Tonic plantain cultivar from Agricom is a broad-leafed, coarse rooted herb that can adapt to a range of soils, rainfalls and other climatic conditions. Tonic is an upright

cultivar with seasonal dry matter (DM) production strengths in summer, autumn and winter. It is usually sown as part of a mixed species pasture with grasses and clovers, but Awapai is using higher plant populations, oversown into pre-established red and white clovers.

Agricom says a pure crop sown at 8-14kg/ha can also be useful for eradicating grass weeds (e.g. yellow bristle grass, couch) as grass-specific herbicides can be used over the crop.

Without exact measurement, Shane Tilson believes the plantain/clover pastures are producing more DM than ryegrass and clover pastures in Awapai’s weather and soils. He estimates 8-9 tonnes/ha/yr DM, compared with 7T from grass. Also the plantain paddocks held on longer going into drought and bounced back more quickly when rain was received.

Well-managed plantain will flower and re-seed itself. It is a vigorous grower and will set seed heads several times during summer which may need topping to maintain crop quality.

Awapai has historically struggled to finish lambs during the summer months on the pasture quality available. Brassicas do not grow well in that environment. With the added requirement of growing out Primera ram hoggets to sale specification, Shane Tilson turned to other summer crops like chicory, clover and plantain.
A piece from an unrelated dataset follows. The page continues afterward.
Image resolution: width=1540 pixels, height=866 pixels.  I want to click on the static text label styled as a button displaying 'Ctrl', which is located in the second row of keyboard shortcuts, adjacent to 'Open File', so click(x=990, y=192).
Plantain offered a deep rooting system and natural re-seeding ability to provide more than one summer crop, possibly semi-permanent pasture. Awapai has limited area under cultivation and the level of production in the farming operations needs more than standard pasture can provide. That dictated a larger area of enhanced feed, so Awapai has 80ha of tonic plantain and mixed clovers, which are fed out to young sheep on 21-day rotation during the summer. This is on rolling country in the main.

Three sheep classes use the plantain paddocks during the year. Firstly from spring until weaning, the Highlander ewe hoggets with lambs at foot, both priority feeding classes. Then from mid-December to mid-March, the Primera ram hoggets, until their sale dates. The plantain is then restocked with Highlander ewe lambs about one month before mating as ewe hoggets, right through until spring lambing.
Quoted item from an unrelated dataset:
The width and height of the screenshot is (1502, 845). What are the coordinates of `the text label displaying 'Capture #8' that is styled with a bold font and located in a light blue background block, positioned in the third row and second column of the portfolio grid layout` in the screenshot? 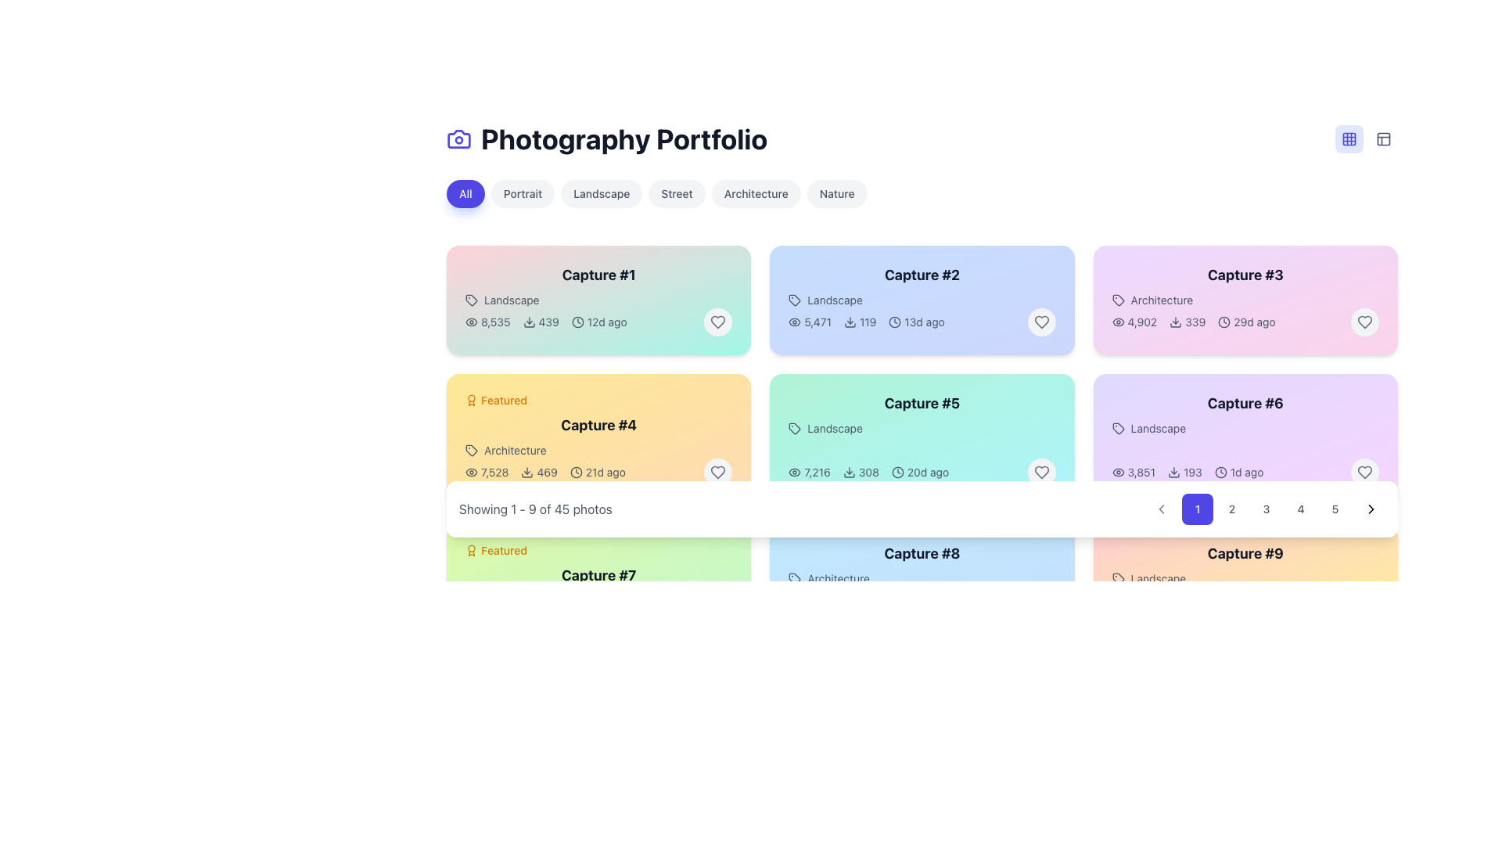 It's located at (923, 564).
Trials have shown that lambs grow faster on plantain than grass pastures and kill out with higher yields. It has also improved the condition of ewe hoggets before first mating. Shane ran a comparative trial last summer whereby half of the Highlander ewe hoggets with Primera lambs at foot were grazed on plantain and the other half on normal ryegrass pastures for the last month of lactation before weaning. The lambs weaned off the plantain weighed 1kg CW heavier and the ewe hoggets to be retained were 1.2kg LW heavier. Overall, lambs on plantain gained 350g a day on average from birth to weaning, which was a much better growth rate than expected.

Tilson observed that lambs on plantain had less dags and that sheep survival was better.

The latest move has been to establish plantain under irrigation, where it is expected to perform even better. Shane expects the plantain/clover swards will need over-sowing with some more seed every two to three years after thistles and grass weeds have been sprayed out, just to top up the seed bank produced by the existing plants.

“Plantain has improved the growth and also the condition of livestock for mating. It is affordable and cost-effective, it suits our environment and is an all-round good alternative to pasture,” Shane says.